Whenever the string "computer" turns up in a line below, that line should be copied.
= Beginning of Section =
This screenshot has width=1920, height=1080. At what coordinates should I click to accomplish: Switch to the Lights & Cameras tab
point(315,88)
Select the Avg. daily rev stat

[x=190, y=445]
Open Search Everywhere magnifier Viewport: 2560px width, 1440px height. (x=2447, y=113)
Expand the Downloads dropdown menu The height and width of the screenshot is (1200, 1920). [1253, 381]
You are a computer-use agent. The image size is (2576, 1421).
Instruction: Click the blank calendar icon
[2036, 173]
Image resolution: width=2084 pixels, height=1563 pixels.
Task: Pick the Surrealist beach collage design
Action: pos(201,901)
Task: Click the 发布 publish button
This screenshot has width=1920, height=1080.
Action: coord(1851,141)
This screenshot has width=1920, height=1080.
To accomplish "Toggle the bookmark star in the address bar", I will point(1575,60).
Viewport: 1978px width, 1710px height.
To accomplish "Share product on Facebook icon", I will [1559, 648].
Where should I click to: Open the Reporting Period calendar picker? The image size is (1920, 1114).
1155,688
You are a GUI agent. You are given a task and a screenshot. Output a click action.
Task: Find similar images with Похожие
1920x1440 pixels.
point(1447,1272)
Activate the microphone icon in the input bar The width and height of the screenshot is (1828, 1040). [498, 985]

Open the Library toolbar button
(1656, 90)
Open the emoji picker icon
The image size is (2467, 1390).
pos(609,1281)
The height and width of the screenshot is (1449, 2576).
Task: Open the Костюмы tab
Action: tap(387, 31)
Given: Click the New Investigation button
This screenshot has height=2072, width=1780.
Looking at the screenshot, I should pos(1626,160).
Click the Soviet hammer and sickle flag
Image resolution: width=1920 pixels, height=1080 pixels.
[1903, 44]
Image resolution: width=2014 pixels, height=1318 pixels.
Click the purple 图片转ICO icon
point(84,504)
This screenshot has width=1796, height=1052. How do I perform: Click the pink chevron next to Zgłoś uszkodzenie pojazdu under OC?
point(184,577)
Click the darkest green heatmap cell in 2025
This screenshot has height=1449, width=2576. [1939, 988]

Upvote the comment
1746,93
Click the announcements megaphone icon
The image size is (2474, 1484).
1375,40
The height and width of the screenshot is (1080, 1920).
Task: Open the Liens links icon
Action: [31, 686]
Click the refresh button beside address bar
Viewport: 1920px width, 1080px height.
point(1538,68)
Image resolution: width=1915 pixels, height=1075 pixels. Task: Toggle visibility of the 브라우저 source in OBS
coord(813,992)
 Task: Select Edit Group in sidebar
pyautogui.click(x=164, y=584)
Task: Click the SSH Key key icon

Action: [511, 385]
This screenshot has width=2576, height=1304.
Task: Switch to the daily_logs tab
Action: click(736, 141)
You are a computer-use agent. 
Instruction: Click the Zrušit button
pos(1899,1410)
= End of Section =
**Written solution:**
You are a computer-use agent. The image size is (2576, 1421).
You are a computer-use agent. 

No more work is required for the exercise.